Please find the line that holds "1500x738 pixels. At" below and reproduce it, along with every line after it through the end, exactly and without pictures.
*** Block opens ***
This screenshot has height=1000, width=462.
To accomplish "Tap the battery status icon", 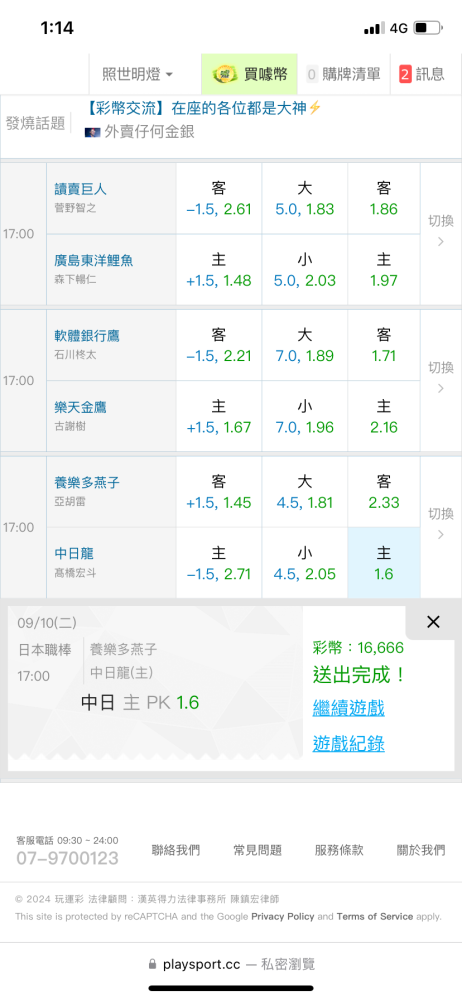I will (428, 28).
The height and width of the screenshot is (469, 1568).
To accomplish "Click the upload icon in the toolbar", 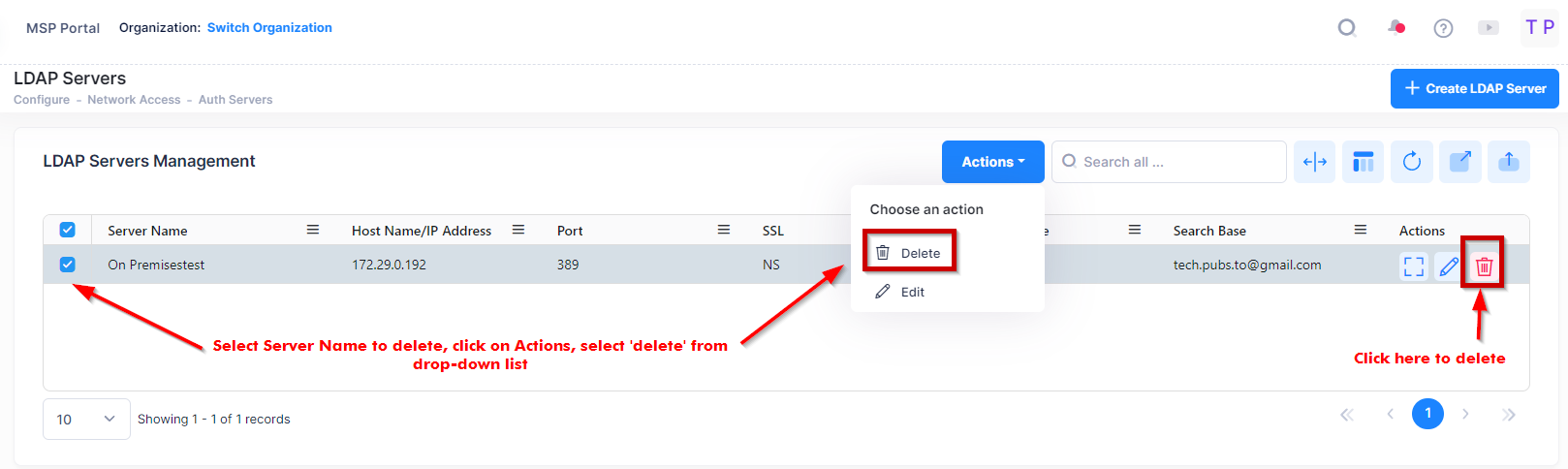I will [1509, 162].
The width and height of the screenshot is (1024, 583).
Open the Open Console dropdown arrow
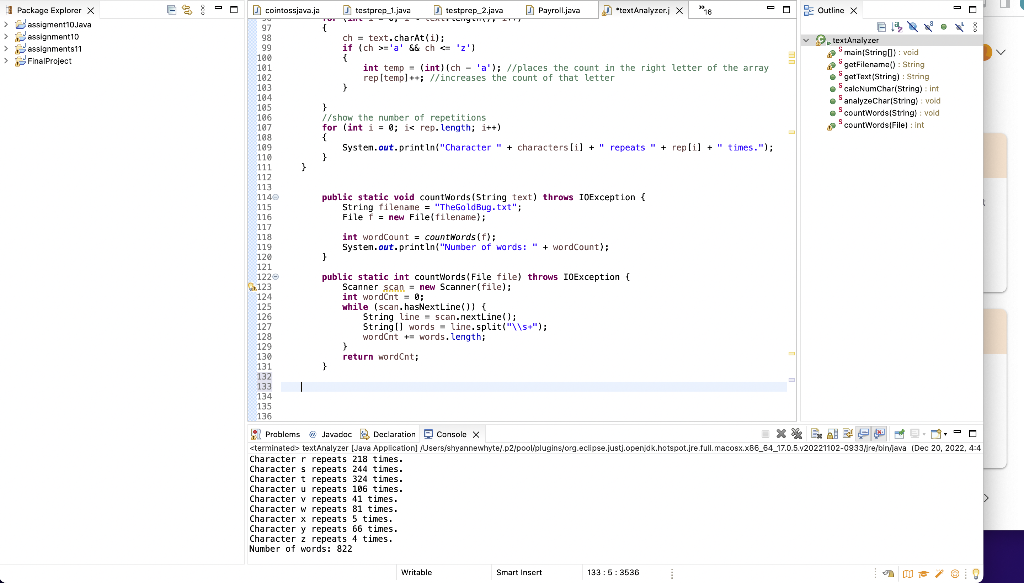point(945,435)
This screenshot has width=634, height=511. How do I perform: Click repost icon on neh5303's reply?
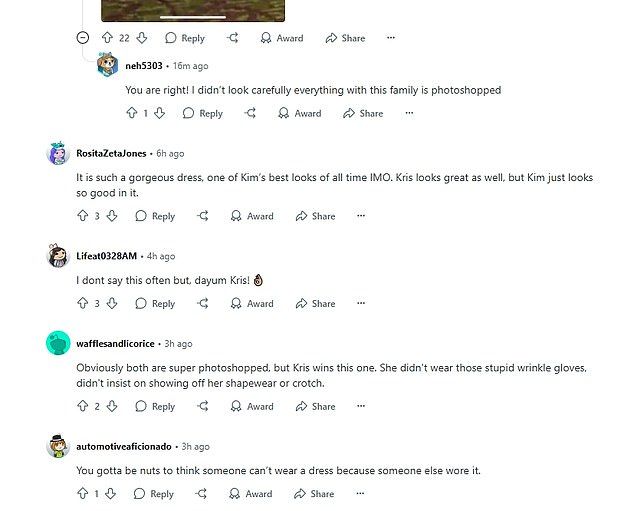click(250, 113)
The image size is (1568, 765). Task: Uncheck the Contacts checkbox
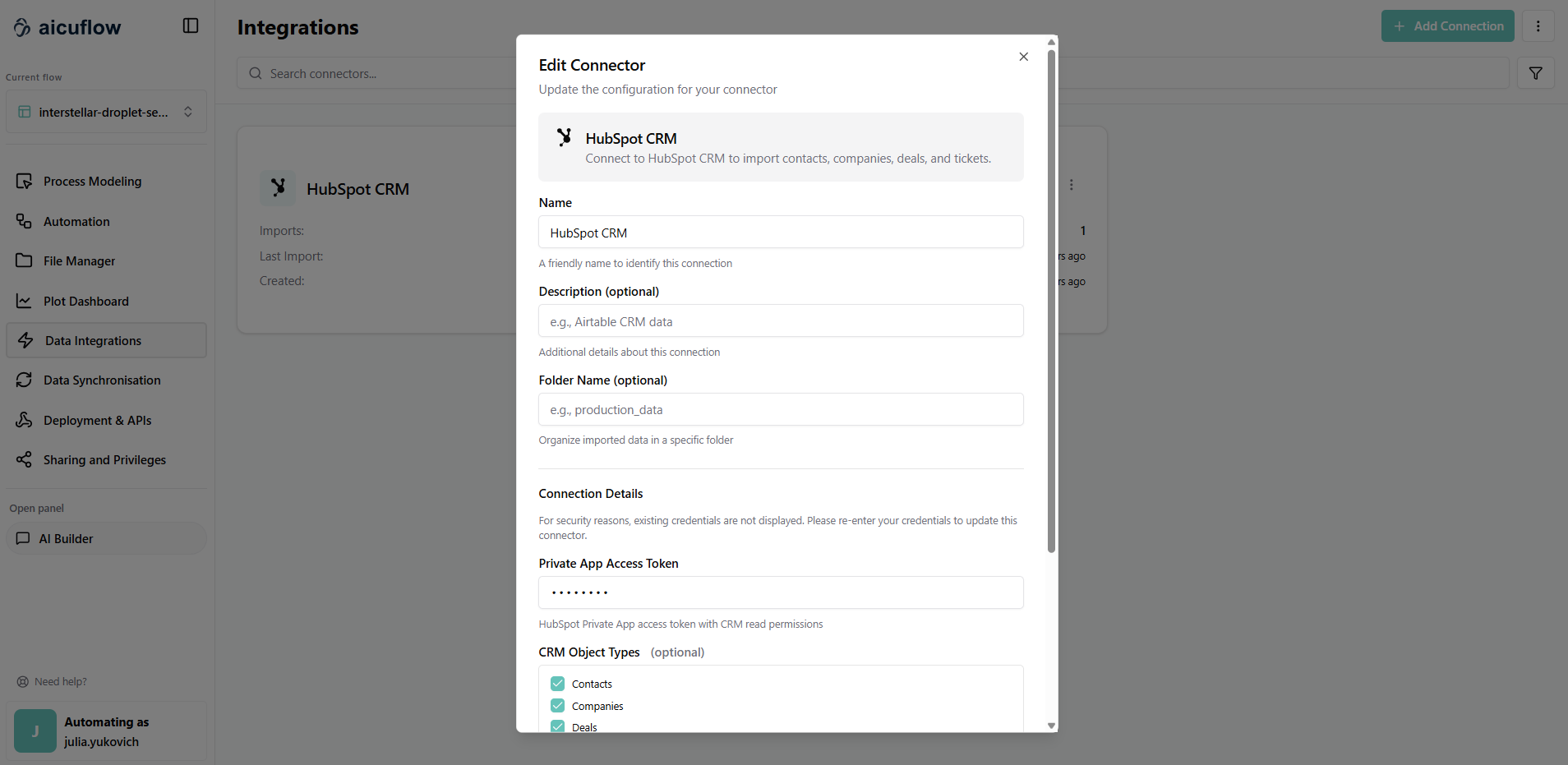pyautogui.click(x=558, y=684)
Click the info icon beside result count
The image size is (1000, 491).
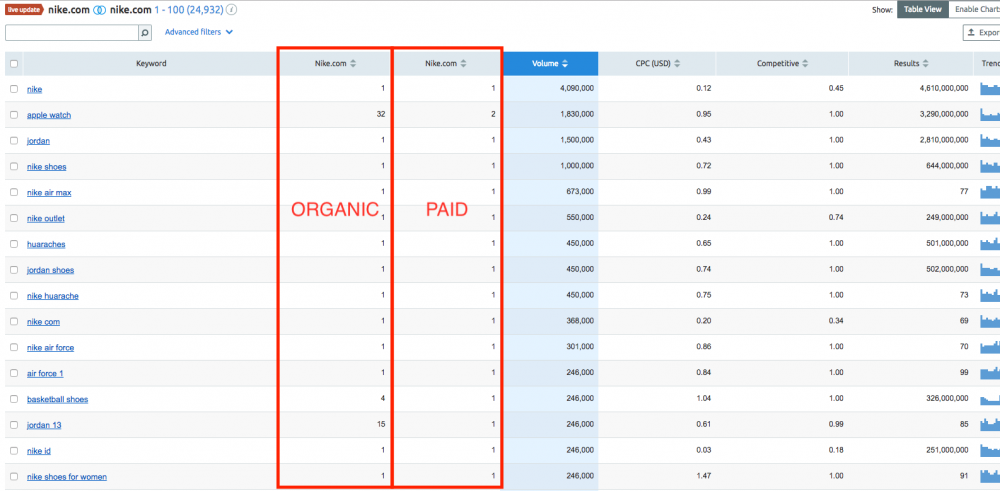click(233, 9)
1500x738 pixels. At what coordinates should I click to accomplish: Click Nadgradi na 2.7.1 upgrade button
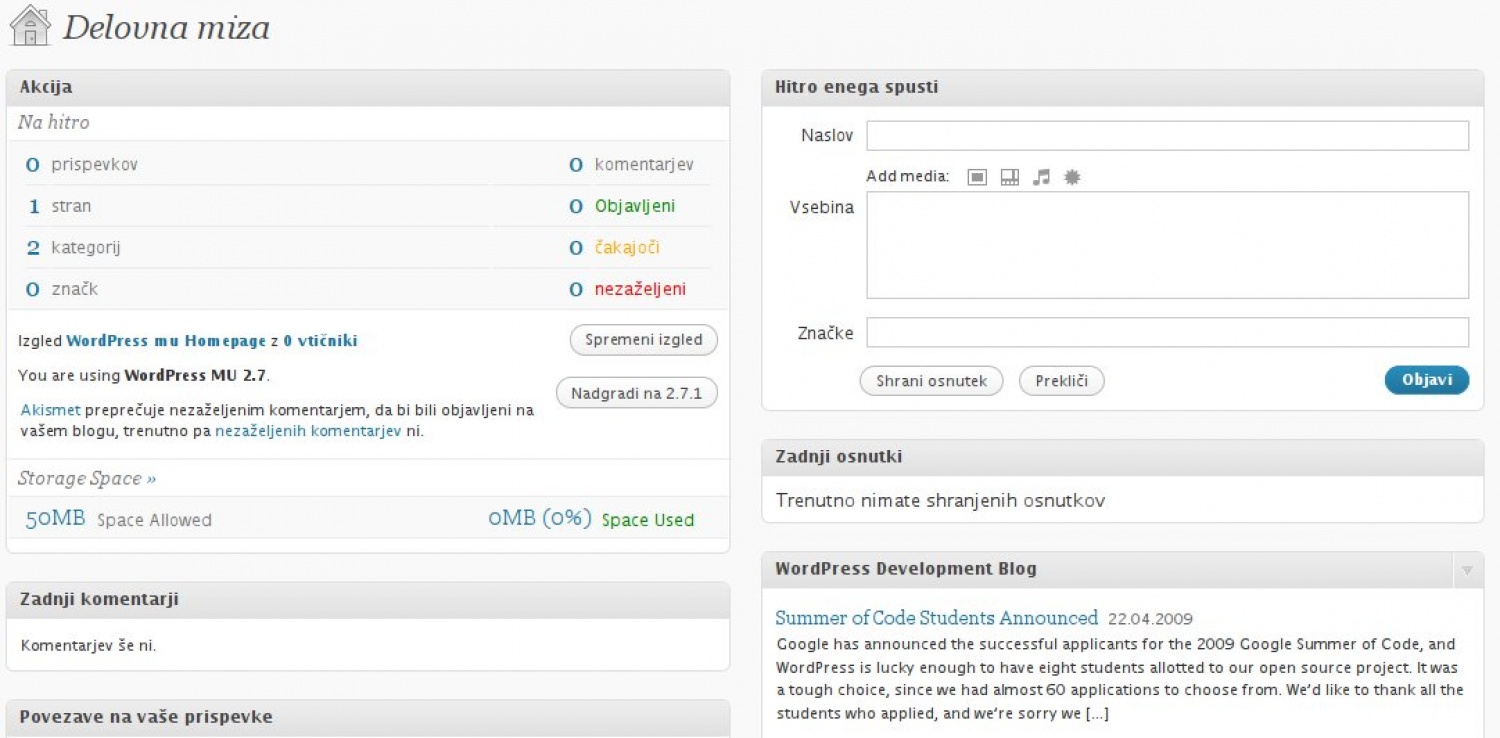[636, 393]

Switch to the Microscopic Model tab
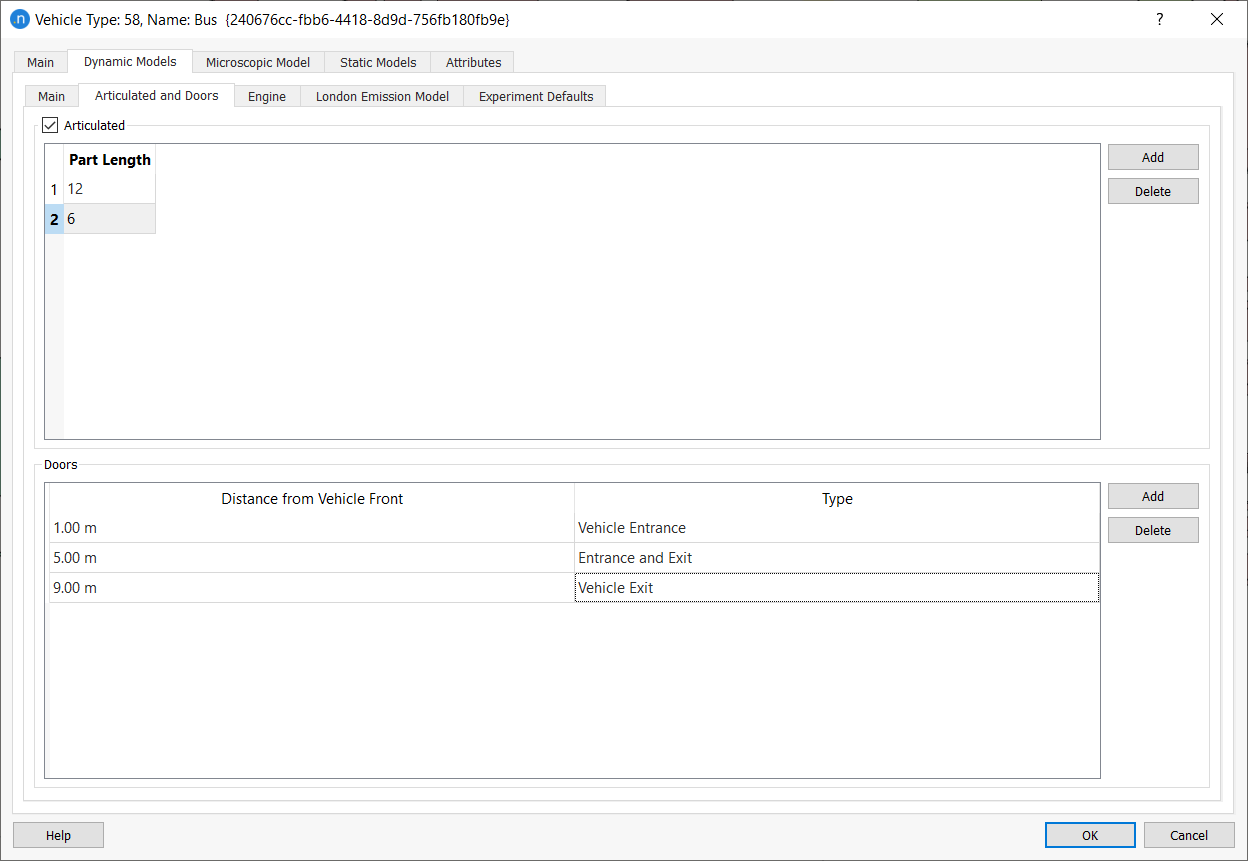258,62
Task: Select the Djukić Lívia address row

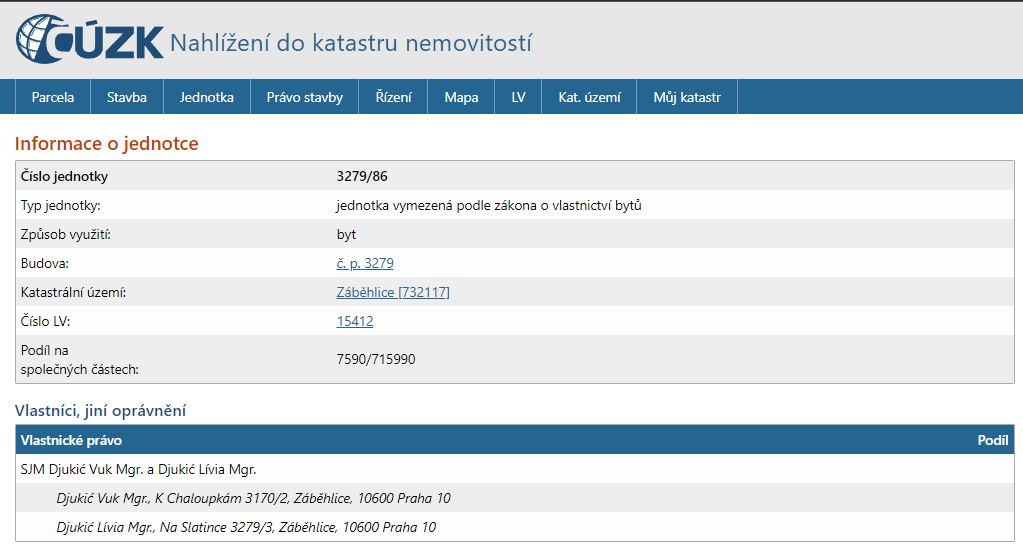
*** Block closes ***
◆ **Written solution**
1500x738 pixels. At what coordinates should I click to accomplish: Click Nadgradi na 2.7.1 upgrade button
[636, 393]

Switch to the Microscopic Model tab
258,62
Task: Select the Djukić Lívia address row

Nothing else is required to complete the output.